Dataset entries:
- Opening Delimiter -

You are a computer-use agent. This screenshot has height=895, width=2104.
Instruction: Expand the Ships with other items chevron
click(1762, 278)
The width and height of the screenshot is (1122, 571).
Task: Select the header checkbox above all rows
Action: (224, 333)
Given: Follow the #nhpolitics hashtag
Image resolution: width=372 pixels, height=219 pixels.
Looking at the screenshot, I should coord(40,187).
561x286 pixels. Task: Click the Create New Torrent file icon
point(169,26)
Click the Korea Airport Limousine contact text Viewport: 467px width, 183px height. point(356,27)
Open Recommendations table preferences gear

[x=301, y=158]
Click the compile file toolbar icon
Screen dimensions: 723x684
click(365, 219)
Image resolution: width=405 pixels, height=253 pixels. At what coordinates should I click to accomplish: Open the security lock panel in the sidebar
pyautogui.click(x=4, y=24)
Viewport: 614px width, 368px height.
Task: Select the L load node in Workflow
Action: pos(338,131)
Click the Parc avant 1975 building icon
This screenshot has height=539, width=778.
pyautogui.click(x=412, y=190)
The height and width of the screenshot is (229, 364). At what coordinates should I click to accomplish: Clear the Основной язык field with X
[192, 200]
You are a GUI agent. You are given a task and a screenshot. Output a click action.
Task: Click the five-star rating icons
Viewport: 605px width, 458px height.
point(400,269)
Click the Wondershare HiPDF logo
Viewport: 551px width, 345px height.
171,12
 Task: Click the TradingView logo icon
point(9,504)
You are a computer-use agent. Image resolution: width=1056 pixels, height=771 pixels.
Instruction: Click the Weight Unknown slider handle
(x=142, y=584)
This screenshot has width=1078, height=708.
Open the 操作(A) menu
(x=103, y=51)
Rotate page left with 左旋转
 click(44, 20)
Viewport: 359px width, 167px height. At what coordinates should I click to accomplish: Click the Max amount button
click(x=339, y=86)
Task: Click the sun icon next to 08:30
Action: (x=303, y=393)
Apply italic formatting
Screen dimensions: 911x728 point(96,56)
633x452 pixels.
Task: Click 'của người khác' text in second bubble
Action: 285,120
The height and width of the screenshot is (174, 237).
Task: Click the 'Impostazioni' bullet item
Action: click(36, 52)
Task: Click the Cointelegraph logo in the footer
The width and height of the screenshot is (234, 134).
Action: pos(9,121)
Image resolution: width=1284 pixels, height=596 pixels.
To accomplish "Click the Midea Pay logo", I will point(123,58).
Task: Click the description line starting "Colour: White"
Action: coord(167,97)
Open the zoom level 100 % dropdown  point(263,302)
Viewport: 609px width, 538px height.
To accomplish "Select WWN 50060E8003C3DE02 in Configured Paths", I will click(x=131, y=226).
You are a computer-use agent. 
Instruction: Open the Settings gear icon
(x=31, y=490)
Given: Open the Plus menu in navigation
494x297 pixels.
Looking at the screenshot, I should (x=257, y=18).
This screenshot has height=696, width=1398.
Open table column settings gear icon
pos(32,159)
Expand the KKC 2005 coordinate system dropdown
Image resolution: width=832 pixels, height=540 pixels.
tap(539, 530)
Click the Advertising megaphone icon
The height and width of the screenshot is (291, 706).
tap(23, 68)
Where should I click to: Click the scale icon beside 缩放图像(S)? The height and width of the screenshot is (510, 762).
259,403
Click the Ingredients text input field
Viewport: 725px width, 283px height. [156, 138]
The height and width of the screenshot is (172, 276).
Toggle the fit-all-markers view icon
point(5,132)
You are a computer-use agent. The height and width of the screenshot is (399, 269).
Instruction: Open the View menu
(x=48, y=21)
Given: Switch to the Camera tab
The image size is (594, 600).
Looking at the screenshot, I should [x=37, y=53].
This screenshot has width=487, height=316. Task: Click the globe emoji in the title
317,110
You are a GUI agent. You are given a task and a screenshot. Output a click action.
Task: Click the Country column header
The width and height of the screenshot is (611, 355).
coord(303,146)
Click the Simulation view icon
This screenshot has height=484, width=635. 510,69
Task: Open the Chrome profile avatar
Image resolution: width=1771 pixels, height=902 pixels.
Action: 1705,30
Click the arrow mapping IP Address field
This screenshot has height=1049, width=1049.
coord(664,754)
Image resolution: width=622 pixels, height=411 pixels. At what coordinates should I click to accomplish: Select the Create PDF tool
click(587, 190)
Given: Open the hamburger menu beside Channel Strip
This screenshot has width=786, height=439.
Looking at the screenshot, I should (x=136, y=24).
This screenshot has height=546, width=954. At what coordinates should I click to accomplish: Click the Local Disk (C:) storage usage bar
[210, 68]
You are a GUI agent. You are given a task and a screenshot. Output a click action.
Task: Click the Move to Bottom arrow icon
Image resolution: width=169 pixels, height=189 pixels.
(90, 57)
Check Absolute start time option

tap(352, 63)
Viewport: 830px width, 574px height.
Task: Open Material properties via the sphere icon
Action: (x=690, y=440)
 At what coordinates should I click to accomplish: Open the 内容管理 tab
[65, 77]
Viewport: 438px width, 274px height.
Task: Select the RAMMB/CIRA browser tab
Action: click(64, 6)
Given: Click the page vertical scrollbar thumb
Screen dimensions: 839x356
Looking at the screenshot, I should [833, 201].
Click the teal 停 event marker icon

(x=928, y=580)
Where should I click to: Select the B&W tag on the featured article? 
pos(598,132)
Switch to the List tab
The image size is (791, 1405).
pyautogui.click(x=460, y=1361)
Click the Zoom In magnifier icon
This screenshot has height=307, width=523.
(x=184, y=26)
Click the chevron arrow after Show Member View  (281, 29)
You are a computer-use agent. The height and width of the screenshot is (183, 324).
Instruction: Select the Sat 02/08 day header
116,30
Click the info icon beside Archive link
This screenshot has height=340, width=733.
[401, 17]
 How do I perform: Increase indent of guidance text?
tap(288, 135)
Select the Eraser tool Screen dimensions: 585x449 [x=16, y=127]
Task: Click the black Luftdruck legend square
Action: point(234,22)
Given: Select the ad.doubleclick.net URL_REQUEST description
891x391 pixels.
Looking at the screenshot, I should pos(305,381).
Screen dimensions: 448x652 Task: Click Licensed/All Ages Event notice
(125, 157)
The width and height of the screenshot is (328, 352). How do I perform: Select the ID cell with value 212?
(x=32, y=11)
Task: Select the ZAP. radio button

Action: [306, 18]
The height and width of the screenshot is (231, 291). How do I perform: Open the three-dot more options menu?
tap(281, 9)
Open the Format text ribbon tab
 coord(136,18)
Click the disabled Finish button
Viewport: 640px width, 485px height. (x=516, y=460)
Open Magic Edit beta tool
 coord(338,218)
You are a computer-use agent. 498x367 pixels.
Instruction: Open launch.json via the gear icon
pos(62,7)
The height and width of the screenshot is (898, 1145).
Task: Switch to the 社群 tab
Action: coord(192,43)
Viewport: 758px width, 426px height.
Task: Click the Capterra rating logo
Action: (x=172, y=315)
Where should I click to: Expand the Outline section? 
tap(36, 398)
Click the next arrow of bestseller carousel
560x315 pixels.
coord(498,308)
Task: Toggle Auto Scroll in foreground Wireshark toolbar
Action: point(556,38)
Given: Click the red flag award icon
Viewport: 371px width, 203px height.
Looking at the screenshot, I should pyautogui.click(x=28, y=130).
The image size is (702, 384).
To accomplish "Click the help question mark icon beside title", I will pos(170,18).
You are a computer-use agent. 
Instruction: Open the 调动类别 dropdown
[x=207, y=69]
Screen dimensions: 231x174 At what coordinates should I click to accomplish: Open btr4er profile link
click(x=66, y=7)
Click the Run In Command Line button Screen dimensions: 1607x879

- Closing Delimiter -

Count the lines in the entries that hold the word "agent", and give nothing but the total.

10